Alheio às mais de 177 mil mortes por conta da pandemia e já em campo pela reeleição em 2022, Jair Bolsonaro politiza uma questão eminentemente de saúde pública em uma disputa com o Governador João Doria, seu concorrente direto

“Todavia não se pode dizer que haja virtude em exterminar concidadãos, trair os amigos, não ter fé nem piedade nem religião; pois é possível conquistar o poder por esses meios, mas não a glória”
Nicolau Maquiavel – O Príncipe

Provavelmente, o ano de 2020 seja palco não apenas de cenas dramáticas de uma pandemia que levou à enfermidade e à morte milhares de pessoas, mas, também, de uma das maiores evoluções no campo da ciência ao se permitir uma vacina em menos de um ano. Em 08/12/2020, na Inglaterra, foi iniciada a imunização de sua população. E nós, brasileiros, como estamos?

Em nosso país, houve uma conjugação de crises. Crise sanitária, advinda do coronavírus; crise econômica, consequência direta da pandemia; crise política e de liderança, cujo fulcro está nas ações e discursos de Jair Bolsonaro e dos bolsonaristas. Já sabíamos, desde os idos de 2018, que o então deputado Jair Bolsonaro trilhava o caminho sinuoso das redes sociais, especialmente, alicerçado sobre clima de ódio, medo e rejeição – todos característicos da eleição de 2018 – mas, ainda, seguia lépido e à vontade junto às fake news, negacionismos, pós-verdade e teorias da conspiração. Bolsonaro foi eleito, mas não governou nesta primeira metade do mandato.

Situação, provavelmente, inédita de um presidente que, por dois anos, confronta as instituições da democracia, os atores políticos e a própria sociedade e que, nos próximos dois anos, buscará sua reeleição. No bojo de seu presidencialismo de confrontação, Bolsonaro e os bolsonaristas foram, como todos nós, jogados numa situação pandêmica que suspendeu a normalidade de nossas vidas cotidianas. Estamos, todos (ou quase), em compasso de espera pela vacina capaz de nos imunizar, já que não há tratamento comprovadamente eficaz para os quadros mais graves da Covid-19. Desafortunadamente, a pandemia encontrou um presidente sem liderança, um governo que não governa e uma sociedade fraturada politicamente, quase em estado de anomia.  

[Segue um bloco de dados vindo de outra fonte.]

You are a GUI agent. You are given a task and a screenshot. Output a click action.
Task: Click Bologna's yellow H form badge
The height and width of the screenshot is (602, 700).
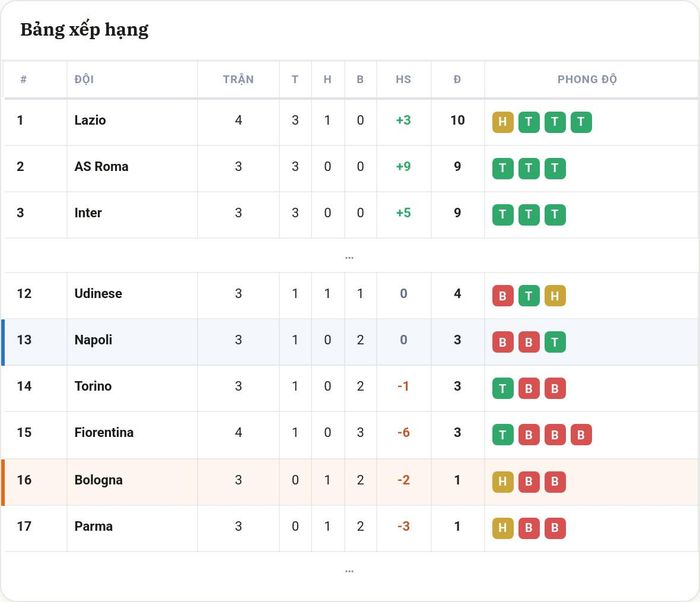(503, 481)
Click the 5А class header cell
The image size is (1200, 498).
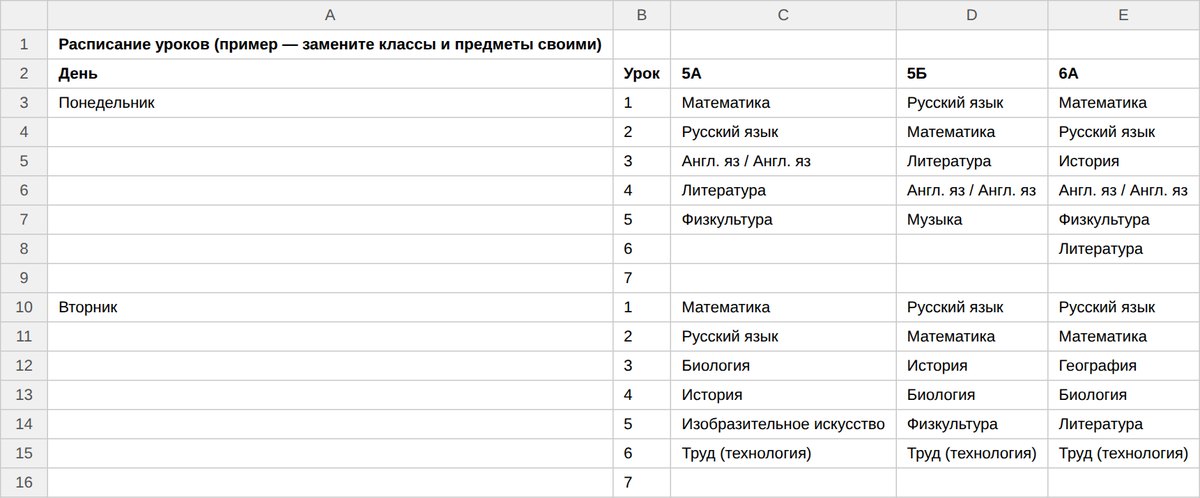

A ciência, os especialistas, os intelectuais públicos, os jornalistas e a Política foram, nestes tempos de bolsonarismo, atacados e, inicialmente, muitos atribuíam às declarações de Bolsonaro uma perspectiva anedótica, caótica. Em Os engenheiros do caos (2019), Giuliano Da Empoli, asseverou que: “No mundo de Donald Trump, de Boris Johnson e de Jair Bolsonaro, cada novo dia nasce com uma gafe, uma polêmica, a eclosão de um escândalo. Mal se está comentando um evento, e esse já é eclipsado por outro, numa espiral infinita que catalisa a atenção e satura a cena midiática” (p.18). Segundo o autor, esse carnaval populista não é desprovido de método e tem, nos bastidores, os “engenheiros do caos”, cientistas especializados em Big Data, ideólogos e consultores políticos que sabem – e muito bem – o porquê de tensionar as regras da democracia e desacreditar a ciência e o jornalismo profissional.

O Brasil, com cerca de 177 mil mortos, como outros países, aguarda, em compasso de espera, uma vacina ou várias capazes de nos devolver à normalidade. O governo federal abençoa a parceria da Fiocruz com a Universidade de Oxford e o Laboratório AstraZeneca, mas ainda não estendeu apoio ao Estado de São Paulo, cujo Instituto Butantan vem desenvolvendo junto com laboratório chinês Sinovac a Coronavac. Uma questão eminentemente de saúde pública está sendo politizada no altar da disputa política que o Presidente Bolsonaro, já em campo pela reeleição em 2022, vem travando com o Governador João Doria, seu concorrente direto.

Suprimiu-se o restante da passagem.